労働力の不足と自然災害に対応するために効率性・強靭性を強化

2023年6月14日付けで、経済産業省商務情報政策局情報経済課アーキテクチャ戦略企画室 室長名を付して公表された資料が「デジタルライフライン全国総合整備計画の検討方針について」という文書だ。これは、2023年4月に開催された第13回デジタル田園都市構想実現会議において、議長である岸田文雄首相によって策定が指示された。

画像: デジタルによる課題解決と発展が必要な背景とそれを実現するための早期目標、インフラ整備の必然に加え、約10カ年後をメドとする社会実装計画を定義した、デジタル田園都市国家構想の会議資料(令和5年3月31日の資料より抜粋)。

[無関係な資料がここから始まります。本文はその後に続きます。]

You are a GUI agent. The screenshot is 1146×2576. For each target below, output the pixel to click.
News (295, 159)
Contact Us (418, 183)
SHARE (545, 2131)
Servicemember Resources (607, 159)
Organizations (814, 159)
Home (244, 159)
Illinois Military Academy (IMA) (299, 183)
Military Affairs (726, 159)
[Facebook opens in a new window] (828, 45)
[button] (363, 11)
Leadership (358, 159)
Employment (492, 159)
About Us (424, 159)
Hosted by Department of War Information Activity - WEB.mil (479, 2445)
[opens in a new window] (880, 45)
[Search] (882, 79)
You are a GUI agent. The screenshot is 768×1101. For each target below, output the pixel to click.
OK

デジタルによる課題解決と発展が必要な背景とそれを実現するための早期目標、インフラ整備の必然に加え、約10カ年後をメドとする社会実装計画を定義した、デジタル田園都市国家構想の会議資料(令和5年3月31日の資料より抜粋)。

人口減少、過疎問題といったエリア格差が進む中でも、自動運転やAIを利用したライフサポートの恩恵を全国で公平にいきわたらせることを目指して、ハード/ソフト/ルールの3つの側面から官民で集中的に大規模な投資を行う取り組みについて、検討する方針を明らかにしている。

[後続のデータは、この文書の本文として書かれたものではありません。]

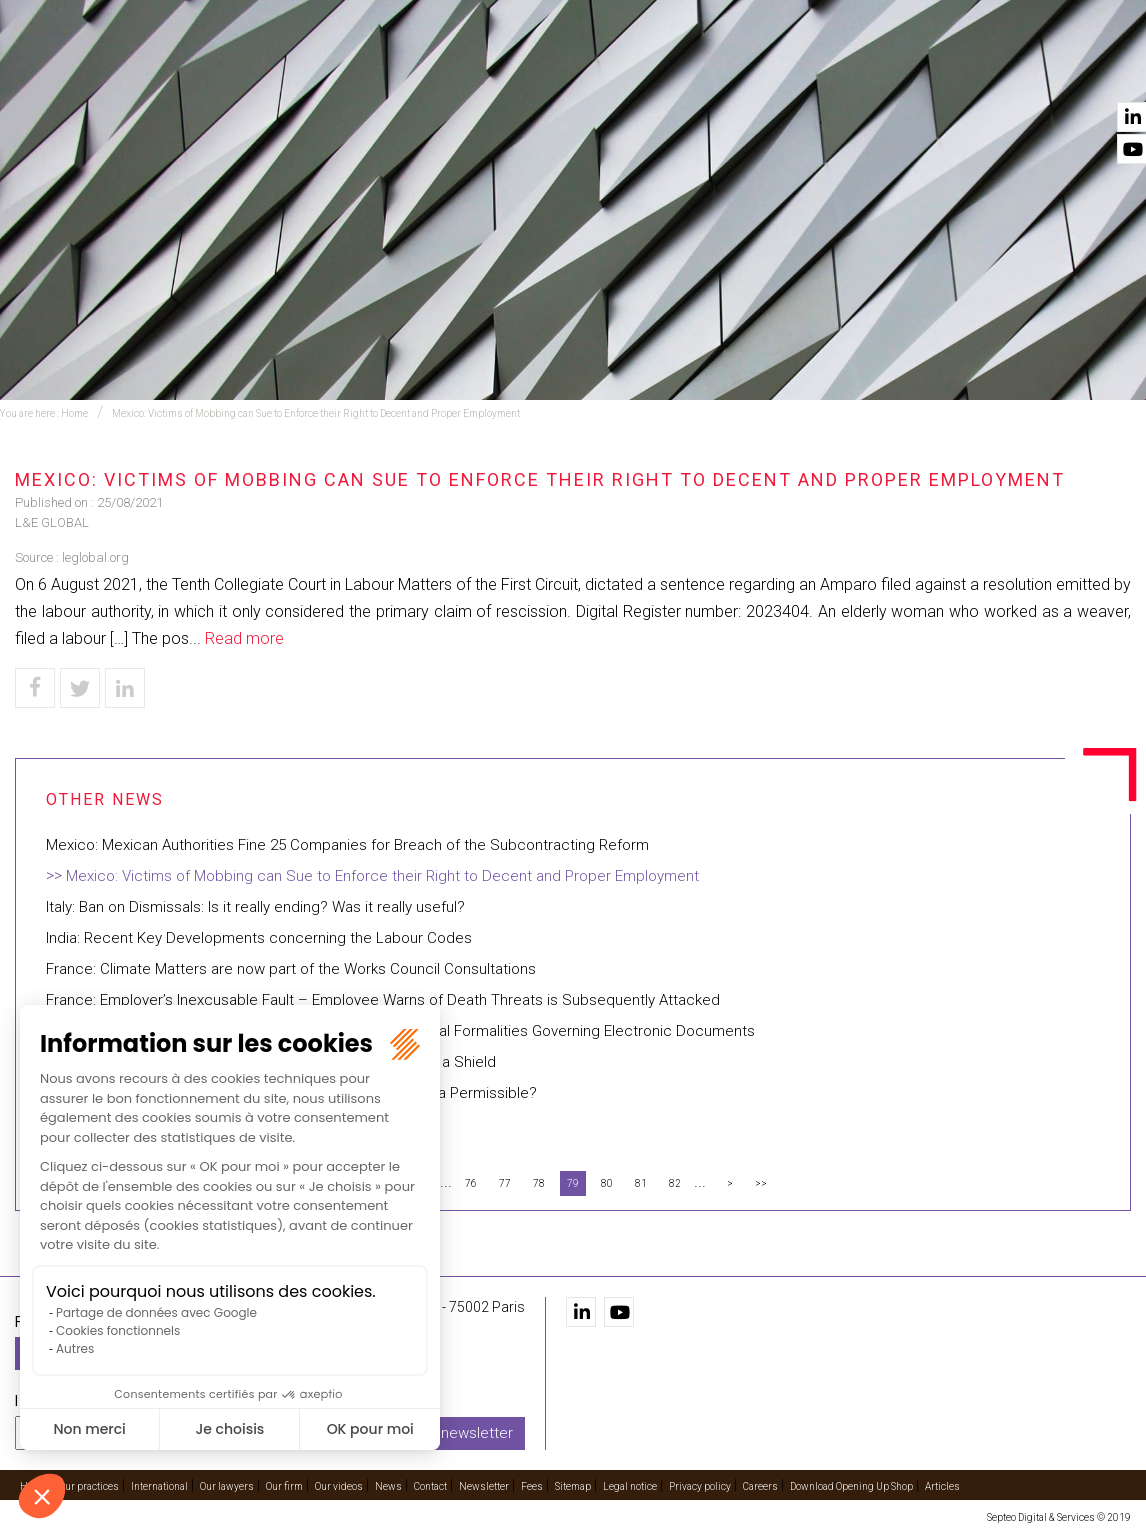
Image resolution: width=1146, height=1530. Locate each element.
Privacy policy (700, 1486)
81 (641, 1183)
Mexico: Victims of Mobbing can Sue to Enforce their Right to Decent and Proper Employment (316, 413)
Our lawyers (731, 71)
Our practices (384, 71)
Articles (942, 1486)
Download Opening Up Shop (851, 1486)
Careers (760, 1486)
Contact (1099, 71)
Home (285, 71)
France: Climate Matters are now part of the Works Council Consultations (291, 969)
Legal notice (630, 1486)
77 (505, 1183)
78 (539, 1183)
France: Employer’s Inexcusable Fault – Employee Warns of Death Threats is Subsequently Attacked (383, 1000)
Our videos (934, 71)
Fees (532, 1486)
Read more (244, 638)
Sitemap (573, 1486)
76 (471, 1183)
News (1021, 71)
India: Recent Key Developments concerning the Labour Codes (259, 938)
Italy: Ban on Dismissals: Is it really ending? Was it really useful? (255, 907)
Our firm (837, 71)
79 (573, 1183)
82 (675, 1183)
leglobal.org (95, 557)
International (605, 71)
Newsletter (484, 1486)
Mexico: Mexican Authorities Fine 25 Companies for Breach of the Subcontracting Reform (347, 845)
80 (607, 1183)
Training (494, 71)
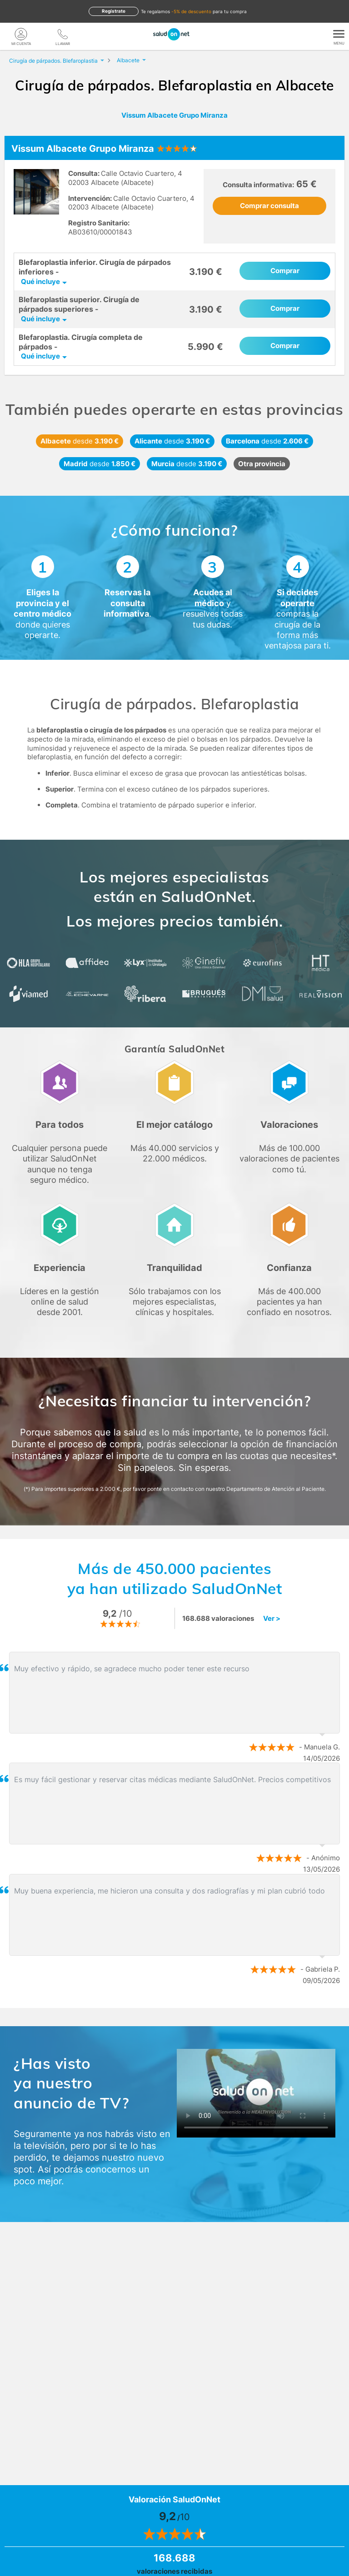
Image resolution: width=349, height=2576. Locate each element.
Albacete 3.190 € (79, 441)
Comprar (284, 270)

その中で早期実現に向けて検討が示唆されているのが、モビリティ分野におけるデジタルサービスの早期実装であり、自動運転車などによるトラフィックサポートの最適化とともにそのメリットを積極活用したサービス提供という、ふたつの観点からの検討だ。

背景にあるのは、人口減少による労働力不足の深刻化と、激甚化する自然災害という課題に他ならない。文書の中ではそれらに対応するために、「人・物の移動の効率性・強靱性を一層確保する必要がある」と述べられている。

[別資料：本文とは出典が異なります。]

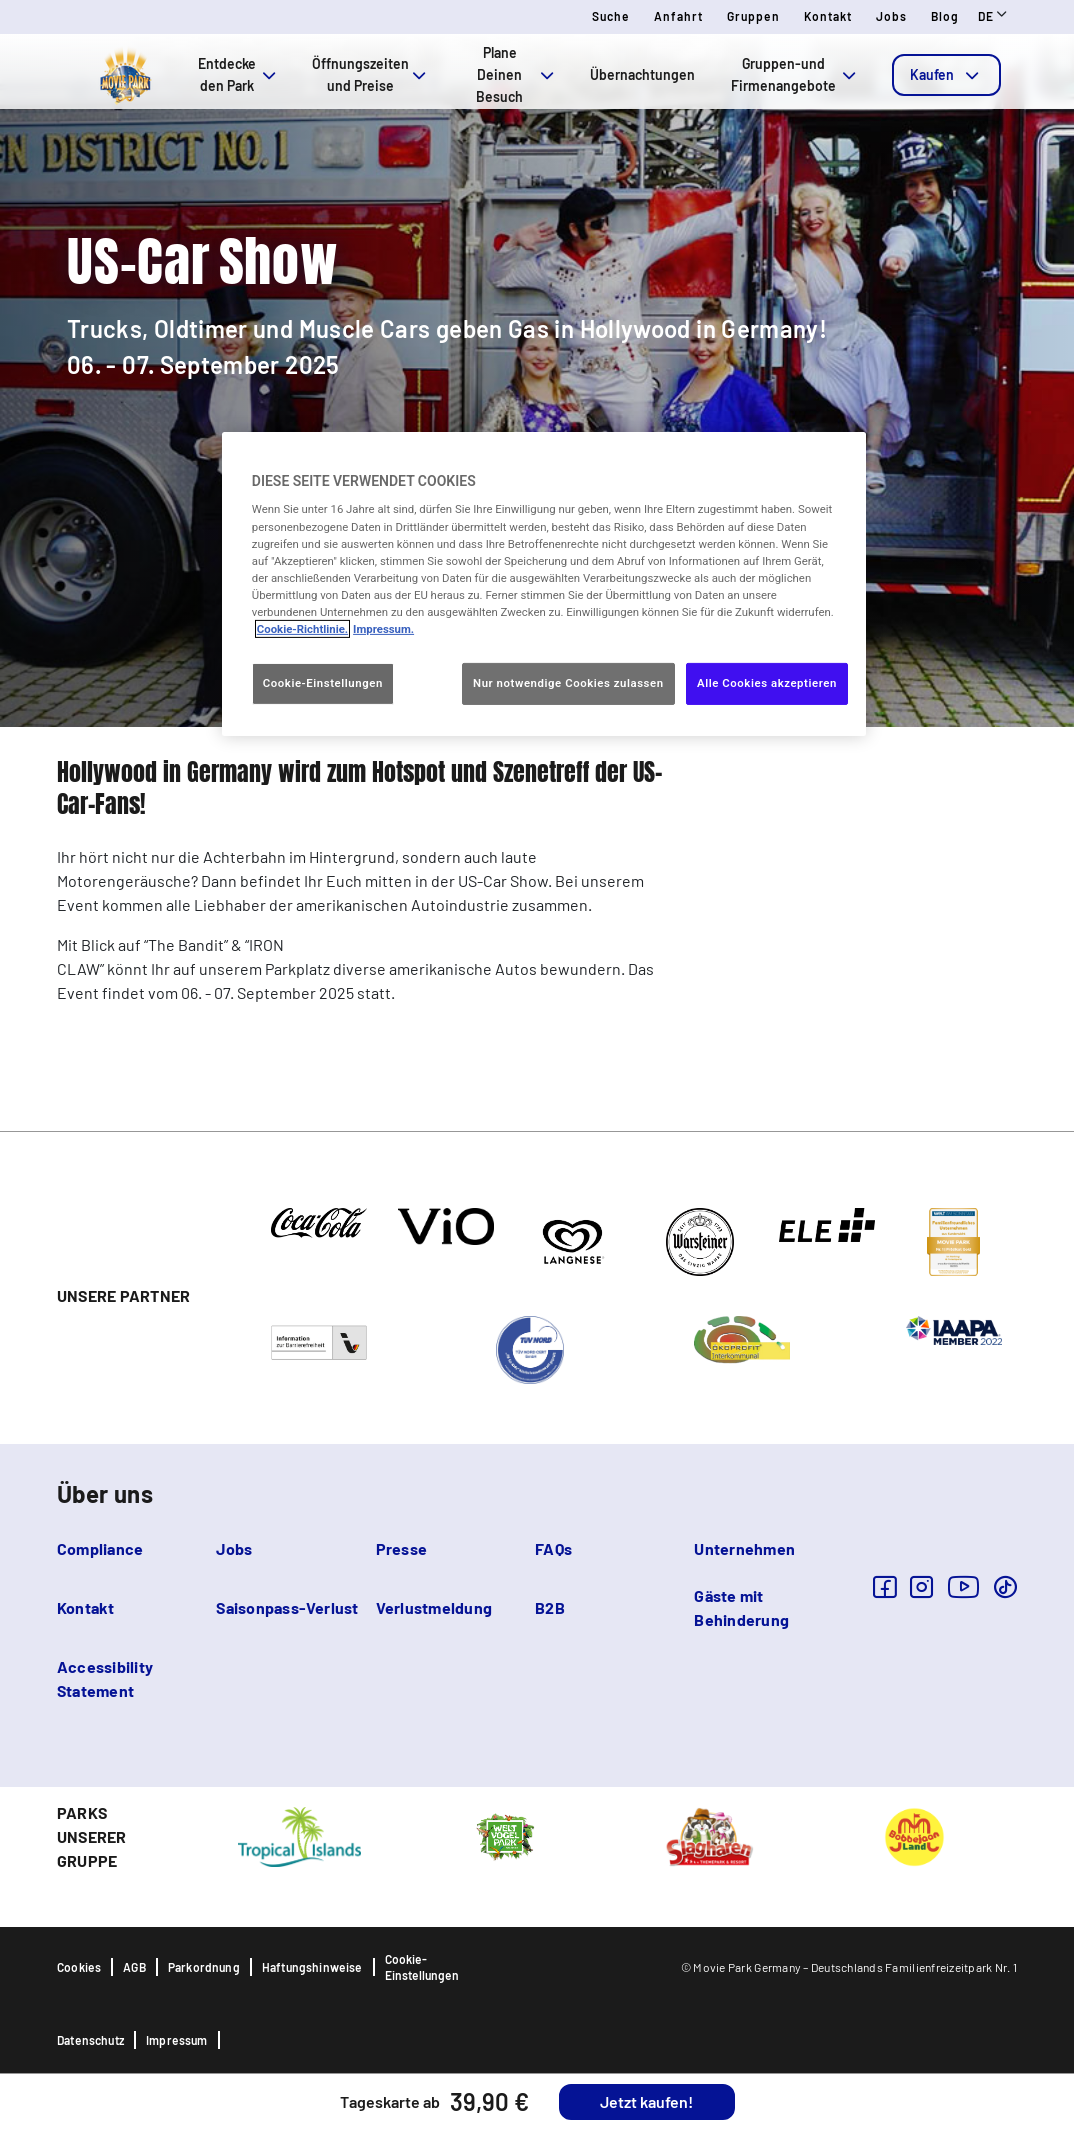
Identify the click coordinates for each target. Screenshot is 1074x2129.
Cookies (79, 1967)
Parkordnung (204, 1967)
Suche (611, 16)
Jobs (891, 16)
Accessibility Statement (105, 1678)
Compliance (100, 1548)
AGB (134, 1967)
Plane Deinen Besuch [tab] (517, 74)
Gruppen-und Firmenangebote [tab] (795, 74)
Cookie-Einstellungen (422, 1967)
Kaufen (946, 75)
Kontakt (828, 16)
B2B (550, 1607)
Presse (401, 1548)
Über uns (105, 1493)
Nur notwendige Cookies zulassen (568, 683)
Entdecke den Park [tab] (239, 74)
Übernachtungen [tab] (642, 74)
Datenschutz (90, 2040)
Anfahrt (678, 16)
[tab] (946, 75)
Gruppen (753, 16)
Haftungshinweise (312, 1967)
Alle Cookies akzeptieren (767, 683)
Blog (945, 16)
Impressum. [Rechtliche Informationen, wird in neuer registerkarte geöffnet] (383, 629)
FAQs (553, 1548)
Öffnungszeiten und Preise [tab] (371, 74)
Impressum (177, 2040)
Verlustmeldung (434, 1607)
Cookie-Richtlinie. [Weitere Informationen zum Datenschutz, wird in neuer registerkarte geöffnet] (302, 629)
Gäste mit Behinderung (741, 1607)
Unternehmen (744, 1548)
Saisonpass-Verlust (287, 1607)
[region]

そのために検討が求められているテーマのひとつが、最適な輸送サービスをデジタル化&標準化することによって自動的に効率的に選択・提供する仕組みとなる「共同輸配送システム=フィジカルインターネット」の実現、ということになる。

●フィジカルインターネットとは(「デジタルライフライン全国総合整備計画の検討方針」から抜粋)中長期的に人口が減少する中、更なる物流効率化を進めていくためには、
①デジタル化により物資や倉庫・トラック等の物流情報等を見える化し、
②標準化された容器に詰められた貨物を、
③複数企業が共同で活用できるネットワーク(フィジカルインターネット)
の構築が重要

画像: 中長期的に人口が減少する状況の中で、更なる物流効率化は必須だ。それを進めていくために複数企業が共同で活用できるフィジカルインターネット・ネットワークの構築が求められている。(経済産業省好評の資料「デジタルライフライン全国総合整備計画の検討方針について」より抜粋)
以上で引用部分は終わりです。